## WORK ITEM
Word for word, copy every line of the data.

DATASET EXCERPTS Start Marker

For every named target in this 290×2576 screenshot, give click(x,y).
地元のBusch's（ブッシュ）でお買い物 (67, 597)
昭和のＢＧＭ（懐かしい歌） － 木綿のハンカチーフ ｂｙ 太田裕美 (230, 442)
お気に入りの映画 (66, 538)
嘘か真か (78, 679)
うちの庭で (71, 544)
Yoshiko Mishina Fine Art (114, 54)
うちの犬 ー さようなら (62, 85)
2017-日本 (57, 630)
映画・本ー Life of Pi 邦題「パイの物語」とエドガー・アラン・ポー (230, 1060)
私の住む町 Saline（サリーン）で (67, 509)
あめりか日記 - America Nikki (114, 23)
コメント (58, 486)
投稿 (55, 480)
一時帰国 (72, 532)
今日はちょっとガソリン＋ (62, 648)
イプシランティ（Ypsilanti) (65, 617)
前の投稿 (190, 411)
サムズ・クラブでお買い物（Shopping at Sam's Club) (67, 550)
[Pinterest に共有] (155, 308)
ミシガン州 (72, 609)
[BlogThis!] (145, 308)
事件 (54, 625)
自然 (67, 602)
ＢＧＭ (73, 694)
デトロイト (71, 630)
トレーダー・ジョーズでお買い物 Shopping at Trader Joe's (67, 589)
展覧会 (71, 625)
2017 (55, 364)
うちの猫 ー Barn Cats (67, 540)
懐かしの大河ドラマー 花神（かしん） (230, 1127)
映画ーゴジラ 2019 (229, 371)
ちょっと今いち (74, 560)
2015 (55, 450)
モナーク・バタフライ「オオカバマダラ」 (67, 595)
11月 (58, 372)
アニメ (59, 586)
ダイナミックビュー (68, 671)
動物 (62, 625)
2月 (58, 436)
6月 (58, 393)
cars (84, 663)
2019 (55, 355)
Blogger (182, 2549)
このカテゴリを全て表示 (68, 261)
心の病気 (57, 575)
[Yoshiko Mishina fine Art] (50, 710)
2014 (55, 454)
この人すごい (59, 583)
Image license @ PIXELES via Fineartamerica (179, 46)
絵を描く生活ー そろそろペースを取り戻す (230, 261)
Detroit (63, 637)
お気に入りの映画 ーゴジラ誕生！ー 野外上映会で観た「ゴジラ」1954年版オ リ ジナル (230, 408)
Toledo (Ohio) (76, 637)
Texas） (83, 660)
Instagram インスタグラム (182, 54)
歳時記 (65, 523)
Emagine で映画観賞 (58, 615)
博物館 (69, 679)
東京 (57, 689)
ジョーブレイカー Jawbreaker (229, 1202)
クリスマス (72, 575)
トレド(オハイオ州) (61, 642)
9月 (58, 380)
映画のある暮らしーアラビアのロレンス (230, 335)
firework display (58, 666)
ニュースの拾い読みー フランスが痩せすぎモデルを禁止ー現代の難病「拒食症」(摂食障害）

DATASET EXCERPTS End Marker

## EXERCISE OUTPUT
For every named target in this 290×2576 screenshot, give click(x,y).
地元のBusch's（ブッシュ）でお買い物 (67, 597)
昭和のＢＧＭ（懐かしい歌） － 木綿のハンカチーフ ｂｙ 太田裕美 (230, 442)
お気に入りの映画 (66, 538)
嘘か真か (78, 679)
うちの庭で (71, 544)
Yoshiko Mishina Fine Art (114, 54)
うちの犬 ー さようなら (62, 85)
2017-日本 (57, 630)
映画・本ー Life of Pi 邦題「パイの物語」とエドガー・アラン・ポー (230, 1060)
私の住む町 Saline（サリーン）で (67, 509)
あめりか日記 - America Nikki (114, 23)
コメント (58, 486)
投稿 (55, 480)
一時帰国 (72, 532)
今日はちょっとガソリン＋ (62, 648)
イプシランティ（Ypsilanti) (65, 617)
前の投稿 (190, 411)
サムズ・クラブでお買い物（Shopping at Sam's Club) (67, 550)
[Pinterest に共有] (155, 308)
ミシガン州 (72, 609)
[BlogThis!] (145, 308)
事件 (54, 625)
自然 (67, 602)
ＢＧＭ (73, 694)
デトロイト (71, 630)
トレーダー・ジョーズでお買い物 Shopping at Trader Joe's (67, 589)
展覧会 (71, 625)
2017 (55, 364)
うちの猫 ー Barn Cats (67, 540)
懐かしの大河ドラマー 花神（かしん） (230, 1127)
映画ーゴジラ 2019 (229, 371)
ちょっと今いち (74, 560)
2015 (55, 450)
モナーク・バタフライ「オオカバマダラ」 (67, 595)
11月 (58, 372)
アニメ (59, 586)
ダイナミックビュー (68, 671)
動物 (62, 625)
2月 (58, 436)
6月 (58, 393)
cars (84, 663)
2019 (55, 355)
Blogger (182, 2549)
このカテゴリを全て表示 (68, 261)
心の病気 (57, 575)
[Yoshiko Mishina fine Art] (50, 710)
2014 (55, 454)
この人すごい (59, 583)
Image license @ PIXELES via Fineartamerica (179, 46)
絵を描く生活ー そろそろペースを取り戻す (230, 261)
Detroit (63, 637)
お気に入りの映画 ーゴジラ誕生！ー 野外上映会で観た「ゴジラ」1954年版オ リ ジナル (230, 408)
Toledo (Ohio) (76, 637)
Texas） (83, 660)
Instagram インスタグラム (182, 54)
歳時記 (65, 523)
Emagine で映画観賞 (58, 615)
博物館 (69, 679)
東京 (57, 689)
ジョーブレイカー Jawbreaker (229, 1202)
クリスマス (72, 575)
トレド(オハイオ州) (61, 642)
9月 (58, 380)
映画のある暮らしーアラビアのロレンス (230, 335)
firework display (58, 666)
ニュースの拾い読みー フランスが痩せすぎモデルを禁止ー現代の難病「拒食症」(摂食障害）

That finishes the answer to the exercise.